Texto de lectura:
Recientemente el ex presidente de Alemania Herzog ha criticado el excesivo peso de las instituciones supranacionales para valorar la aplicación de los derechos humanos. En un país como el nuestro el Tribunal de Derechos Humanos de Estrasburgo en realidad  se ha convertido en la última instancia. ¿Cómo ve este fenómeno? En España, por ejemplo, para hacer frente a la asignatura de Educación para la Ciudadanía hay mucha esperanza en su jurisprudencia sobre el "adoctrinamiento" porque el Tribunal Supremo y el Tribunal Constitucional están muy politizados.

En principio, la presencia de instituciones europeas que garanticen los derechos humanos es algo muy positivo. En particular, la Convención europea para los Derechos Humanos y la Corte de Estrasburgo nacieron, después de la Segunda Guerra Mundial, como los instrumentos que cierran el sistema de tutela de los derechos: los primeros que debían garantizar los derechos eran  los estados y sus constituciones, pero cuando eso no fuera suficiente, el sistema europeo haría de "red de salvaguarda", para garantizar que la dignidad humana no sea pisoteada. Después de lo vivido en Europa en la primera mitad del siglo XX, era necesario un remedio supranacional. En los últimos años, sin embargo, algo está cambiando. Por un lado, los ciudadanos recurren cada vez más a la Corte de Estrasburgo, lo que tiene aspectos muy positivos, porque la tutela de las personas es más efectiva, pero también negativos, porque la Corte de Estrasburgo acumula demasiado trabajo, debido también a la actual ampliación de miembros del Consejo de Europa, que ahora son 47. Por otra parte, si se estudia la jurisprudencia de la Corte, hay una tendencia a concentrarse en la tutela de los derechos, sacrificando un poco la riqueza y las particularidades nacionales. Tiempo atrás, la Corte dejaba un mayor margen a los estados; hoy tiende a imponer una lectura neoliberal e individualista de los derechos, incluso contra la voluntad de los estados: pienso concretamente en casos recientes de adopción por parejas homosexuales y de aborto. Pues bien, la Corte de Estrasburgo hace un óptimo servicio cuando se mantiene fiel a su misión, la de asegurar una garantía mínima de derechos fundamentales, con una función subsidiaria respecto a la garantía que dan los estados. Por el contrario, si trasciende esta función termina por "colonizar" a todos los países europeos con visiones culturales particulares.

Algunos de los  nuevos Estatutos de Autonomía españoles incluyen nuevos catálogos de derechos fundamentales (por ejemplo a la muerte digna) que no estaban en nuestra Constitución. ¿Cómo ve este fenómeno de que los estatutos modifiquen los derechos constitucionales?

Extracto de datos:
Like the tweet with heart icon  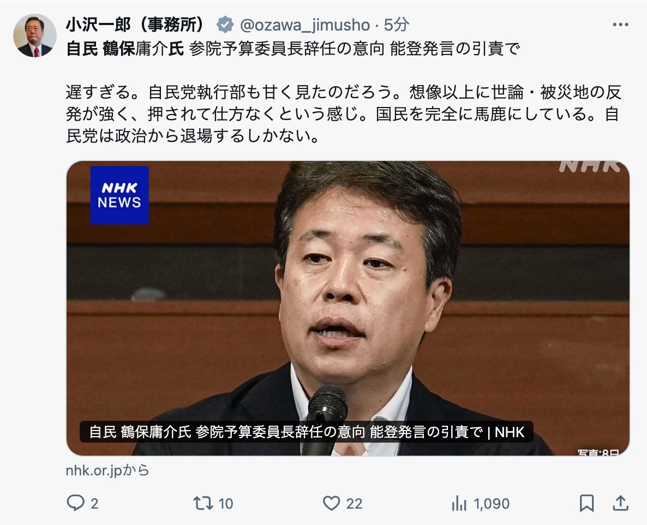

Instrucciones de la tarea:
Retoma la entrevista sobre los derechos humanos y la Corte de Estrasburgo y continúala a partir de su última oración. Los datos no intervienen en este ejercicio.

Problema resuelto:
Regiones, comunidades, constituciones nacionales, Unión Europea,  Naciones Unidas… Todos los niveles de gobierno del mundo quieren tener su propia carta de derechos y, si es posible, su propio Tribunal de derechos. Ahora nace la Agencia de los derechos. Ésta es una época en la que no falta garantía para los derechos, sino que sobreabunda. Habrá que preguntarse si es esto lo que necesitan las sociedades contemporáneas. Aunque todas las cartas de derechos fueran escrupulosamente observadas, ¿tendríamos realmente una sociedad mejor? ¿Necesitamos más cartas de derechos o necesitamos otra cosa?

Benedicto XVI defendió en su discurso de Naciones Unidas un concepto de derechos humanos basado en referencias objetivas. ¿Cómo sería posible una fundamentación objetiva de los derechos humanos que supere el relativismo pero que no caiga en un objetivismo ahistórico?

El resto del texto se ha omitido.